__Exercise description__. State the count of lines below featuring the word "Switch", and write nothing further.

● ● ● ●

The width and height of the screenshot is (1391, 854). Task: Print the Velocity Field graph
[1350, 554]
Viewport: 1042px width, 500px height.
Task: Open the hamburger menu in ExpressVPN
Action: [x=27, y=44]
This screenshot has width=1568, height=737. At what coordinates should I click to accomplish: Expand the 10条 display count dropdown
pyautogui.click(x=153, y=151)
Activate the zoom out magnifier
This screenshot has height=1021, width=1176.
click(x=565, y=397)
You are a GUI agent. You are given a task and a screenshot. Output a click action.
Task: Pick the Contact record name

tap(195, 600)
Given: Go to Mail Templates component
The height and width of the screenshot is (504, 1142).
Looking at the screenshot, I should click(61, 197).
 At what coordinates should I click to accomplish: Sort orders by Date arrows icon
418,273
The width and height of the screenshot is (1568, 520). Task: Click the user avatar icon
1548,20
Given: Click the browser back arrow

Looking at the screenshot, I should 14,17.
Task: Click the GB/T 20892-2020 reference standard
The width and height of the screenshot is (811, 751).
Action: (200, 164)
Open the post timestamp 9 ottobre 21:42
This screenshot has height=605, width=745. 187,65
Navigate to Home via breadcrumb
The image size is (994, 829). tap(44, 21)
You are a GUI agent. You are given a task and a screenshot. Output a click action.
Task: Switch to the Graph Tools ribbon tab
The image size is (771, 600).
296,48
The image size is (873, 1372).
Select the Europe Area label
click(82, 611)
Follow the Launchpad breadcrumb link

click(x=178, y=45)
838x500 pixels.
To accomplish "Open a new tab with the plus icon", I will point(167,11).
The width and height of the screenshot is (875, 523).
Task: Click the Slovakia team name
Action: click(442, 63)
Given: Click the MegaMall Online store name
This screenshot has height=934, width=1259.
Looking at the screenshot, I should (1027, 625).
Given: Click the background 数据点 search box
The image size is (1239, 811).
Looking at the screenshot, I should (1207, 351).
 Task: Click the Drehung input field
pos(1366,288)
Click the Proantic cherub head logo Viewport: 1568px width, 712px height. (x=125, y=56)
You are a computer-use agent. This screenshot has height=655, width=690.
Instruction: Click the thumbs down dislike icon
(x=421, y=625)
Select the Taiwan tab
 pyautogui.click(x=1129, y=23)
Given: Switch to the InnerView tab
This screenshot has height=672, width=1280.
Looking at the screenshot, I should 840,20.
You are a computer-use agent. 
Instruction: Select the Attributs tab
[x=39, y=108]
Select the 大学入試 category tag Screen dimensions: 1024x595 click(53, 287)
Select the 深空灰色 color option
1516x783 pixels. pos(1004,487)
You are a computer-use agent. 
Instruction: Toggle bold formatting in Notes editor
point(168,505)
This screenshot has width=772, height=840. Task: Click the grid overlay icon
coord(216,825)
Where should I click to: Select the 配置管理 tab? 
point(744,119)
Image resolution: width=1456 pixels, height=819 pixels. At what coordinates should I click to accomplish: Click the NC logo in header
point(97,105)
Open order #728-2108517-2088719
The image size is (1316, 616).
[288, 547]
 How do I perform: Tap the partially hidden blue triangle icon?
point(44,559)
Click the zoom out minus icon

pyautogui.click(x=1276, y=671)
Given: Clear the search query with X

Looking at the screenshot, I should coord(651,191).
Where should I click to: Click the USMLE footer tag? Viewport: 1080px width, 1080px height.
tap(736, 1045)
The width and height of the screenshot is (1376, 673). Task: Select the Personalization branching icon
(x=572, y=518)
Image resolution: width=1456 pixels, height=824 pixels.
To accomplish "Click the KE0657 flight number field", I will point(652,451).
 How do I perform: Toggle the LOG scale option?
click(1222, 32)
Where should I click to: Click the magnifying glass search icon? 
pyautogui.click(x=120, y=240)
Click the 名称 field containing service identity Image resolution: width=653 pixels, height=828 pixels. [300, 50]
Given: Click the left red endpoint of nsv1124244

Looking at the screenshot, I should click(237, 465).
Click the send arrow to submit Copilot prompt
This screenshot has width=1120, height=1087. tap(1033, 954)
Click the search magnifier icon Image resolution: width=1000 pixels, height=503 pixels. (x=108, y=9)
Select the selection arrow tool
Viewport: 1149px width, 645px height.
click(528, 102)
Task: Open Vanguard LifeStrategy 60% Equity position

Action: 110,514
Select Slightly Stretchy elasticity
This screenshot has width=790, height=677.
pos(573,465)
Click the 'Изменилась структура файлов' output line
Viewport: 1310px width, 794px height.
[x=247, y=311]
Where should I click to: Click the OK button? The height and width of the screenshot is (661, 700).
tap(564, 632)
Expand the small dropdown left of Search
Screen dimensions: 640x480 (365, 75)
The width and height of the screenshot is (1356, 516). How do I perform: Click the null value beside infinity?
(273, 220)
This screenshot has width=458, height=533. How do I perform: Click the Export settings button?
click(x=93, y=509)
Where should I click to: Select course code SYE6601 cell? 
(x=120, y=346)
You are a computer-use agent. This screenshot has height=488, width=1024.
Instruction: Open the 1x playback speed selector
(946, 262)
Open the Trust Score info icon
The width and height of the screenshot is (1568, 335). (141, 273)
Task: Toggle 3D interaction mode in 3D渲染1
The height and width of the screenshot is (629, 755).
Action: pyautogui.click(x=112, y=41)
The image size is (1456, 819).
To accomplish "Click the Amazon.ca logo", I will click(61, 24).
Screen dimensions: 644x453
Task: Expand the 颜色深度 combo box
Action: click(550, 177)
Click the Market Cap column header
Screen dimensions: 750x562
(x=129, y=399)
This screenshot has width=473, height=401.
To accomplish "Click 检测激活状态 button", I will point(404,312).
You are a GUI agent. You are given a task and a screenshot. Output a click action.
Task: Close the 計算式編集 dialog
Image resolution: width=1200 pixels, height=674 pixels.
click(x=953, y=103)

● ● ● ●

__Worked solution__. 2